RECORDS SUPPLIED -

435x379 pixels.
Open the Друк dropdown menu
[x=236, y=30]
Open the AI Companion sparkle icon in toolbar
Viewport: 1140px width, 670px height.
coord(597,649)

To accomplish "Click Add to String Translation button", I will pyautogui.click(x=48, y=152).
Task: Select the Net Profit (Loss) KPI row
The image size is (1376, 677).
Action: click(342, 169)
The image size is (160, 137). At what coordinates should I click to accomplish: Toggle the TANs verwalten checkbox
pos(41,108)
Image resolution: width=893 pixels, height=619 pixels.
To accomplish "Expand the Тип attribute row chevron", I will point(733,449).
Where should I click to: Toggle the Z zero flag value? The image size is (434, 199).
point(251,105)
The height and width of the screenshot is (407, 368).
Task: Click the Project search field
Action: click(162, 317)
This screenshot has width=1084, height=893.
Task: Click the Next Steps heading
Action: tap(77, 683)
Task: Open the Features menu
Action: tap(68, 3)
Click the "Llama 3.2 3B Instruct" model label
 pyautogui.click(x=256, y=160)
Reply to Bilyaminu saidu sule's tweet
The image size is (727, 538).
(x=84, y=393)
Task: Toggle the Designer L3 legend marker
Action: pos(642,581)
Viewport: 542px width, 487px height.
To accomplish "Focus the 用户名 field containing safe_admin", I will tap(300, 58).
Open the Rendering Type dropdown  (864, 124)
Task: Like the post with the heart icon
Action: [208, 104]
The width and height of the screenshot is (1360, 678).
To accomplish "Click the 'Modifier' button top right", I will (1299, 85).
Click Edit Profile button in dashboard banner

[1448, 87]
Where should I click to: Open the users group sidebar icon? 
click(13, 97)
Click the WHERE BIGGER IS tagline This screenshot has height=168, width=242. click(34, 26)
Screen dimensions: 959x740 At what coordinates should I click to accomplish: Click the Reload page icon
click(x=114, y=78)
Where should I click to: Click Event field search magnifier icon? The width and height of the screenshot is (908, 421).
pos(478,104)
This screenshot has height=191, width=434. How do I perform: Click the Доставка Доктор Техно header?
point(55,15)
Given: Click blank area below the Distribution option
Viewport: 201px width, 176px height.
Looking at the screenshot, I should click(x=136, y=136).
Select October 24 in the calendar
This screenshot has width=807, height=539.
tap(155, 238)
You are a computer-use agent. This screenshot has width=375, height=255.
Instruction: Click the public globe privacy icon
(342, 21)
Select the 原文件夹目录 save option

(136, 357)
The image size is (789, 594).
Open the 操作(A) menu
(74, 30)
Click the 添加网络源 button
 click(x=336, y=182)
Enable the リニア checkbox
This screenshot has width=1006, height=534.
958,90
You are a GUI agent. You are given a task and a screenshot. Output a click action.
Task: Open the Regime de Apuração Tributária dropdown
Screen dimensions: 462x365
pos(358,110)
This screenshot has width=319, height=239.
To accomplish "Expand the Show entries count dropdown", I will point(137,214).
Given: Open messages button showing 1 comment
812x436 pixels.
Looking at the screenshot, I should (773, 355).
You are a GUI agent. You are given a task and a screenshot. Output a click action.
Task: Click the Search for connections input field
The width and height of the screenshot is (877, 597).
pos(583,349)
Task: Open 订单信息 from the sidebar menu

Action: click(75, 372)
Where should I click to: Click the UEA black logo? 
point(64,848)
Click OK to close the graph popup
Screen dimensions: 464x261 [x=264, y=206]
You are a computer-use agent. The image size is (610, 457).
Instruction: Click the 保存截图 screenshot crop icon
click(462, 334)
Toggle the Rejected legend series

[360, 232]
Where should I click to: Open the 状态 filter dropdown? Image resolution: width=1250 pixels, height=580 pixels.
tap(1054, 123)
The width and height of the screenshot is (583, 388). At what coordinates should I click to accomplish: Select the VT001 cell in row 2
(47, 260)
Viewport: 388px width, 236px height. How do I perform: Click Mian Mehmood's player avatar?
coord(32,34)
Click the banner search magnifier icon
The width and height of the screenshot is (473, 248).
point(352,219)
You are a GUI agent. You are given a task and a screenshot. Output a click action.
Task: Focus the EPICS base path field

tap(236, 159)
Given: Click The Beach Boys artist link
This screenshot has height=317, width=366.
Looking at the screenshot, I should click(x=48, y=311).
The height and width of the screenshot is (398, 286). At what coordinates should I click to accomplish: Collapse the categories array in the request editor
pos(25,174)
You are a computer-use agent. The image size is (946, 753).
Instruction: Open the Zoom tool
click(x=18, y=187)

PROBLEM REQUIREMENTS - Count lines, not occurrences. State how many lines of the entries contain the word "Expand", and add nothing.

EXERCISE OUTPUT - 2